Youth Blog

Youth Blog

Are you BRO-life?

Being a defender of life and a protector for the preborn has never been an easy task, and today's media and culture only serves to make things harder for us PRO-lifers, not to mention us BRO-lifers.

Simply based on our gender, we as men are told that we are not allowed to have a say on the issue of abortion and anything that we do say should be disregarded because abortion is solely a "women's issue". 

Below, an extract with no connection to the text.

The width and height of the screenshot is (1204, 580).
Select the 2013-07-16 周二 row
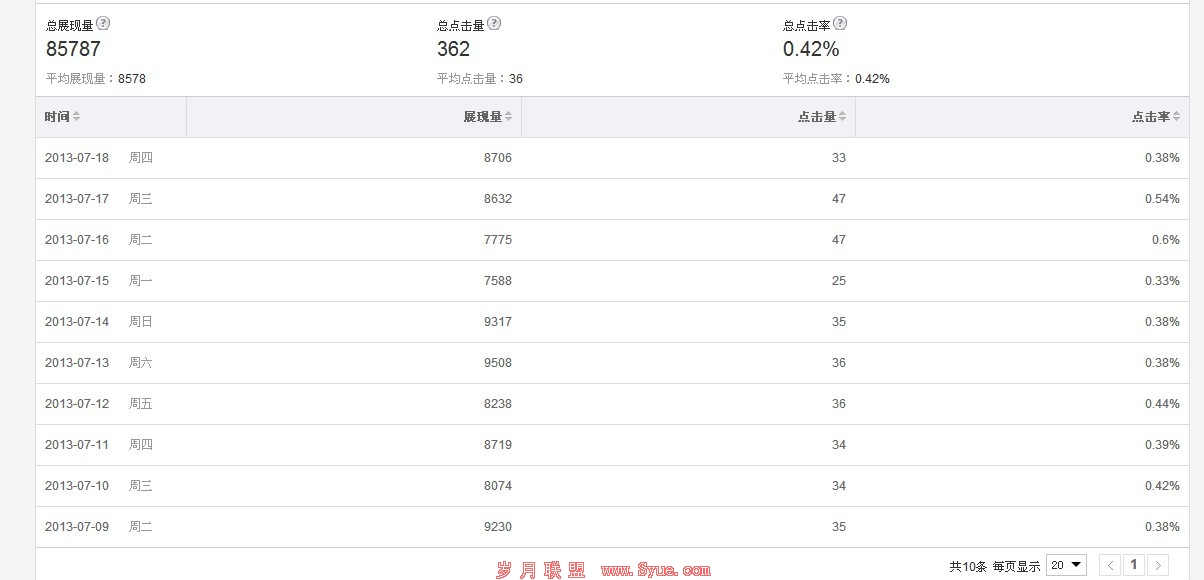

That argument my friends, falls under the category of an ad hominem fallacy, and on a scale of pro-"choice" arguments, it literally has to be one of the worst. An ad hominem fallacy, as many of you may know, occurs when someone attacks the person rather than the argument they are making. Fallacies are grave errors in logical thinking that can often hold a certain emotional persuasive power and are therefore quite effective despite their illogical nature. There are many other, pro-"choice" arguments that aim to argue on philosophical grounds. Therefore there should be no place for such sexist, fallacious and discriminatory reasoning in the confines of rational discussion.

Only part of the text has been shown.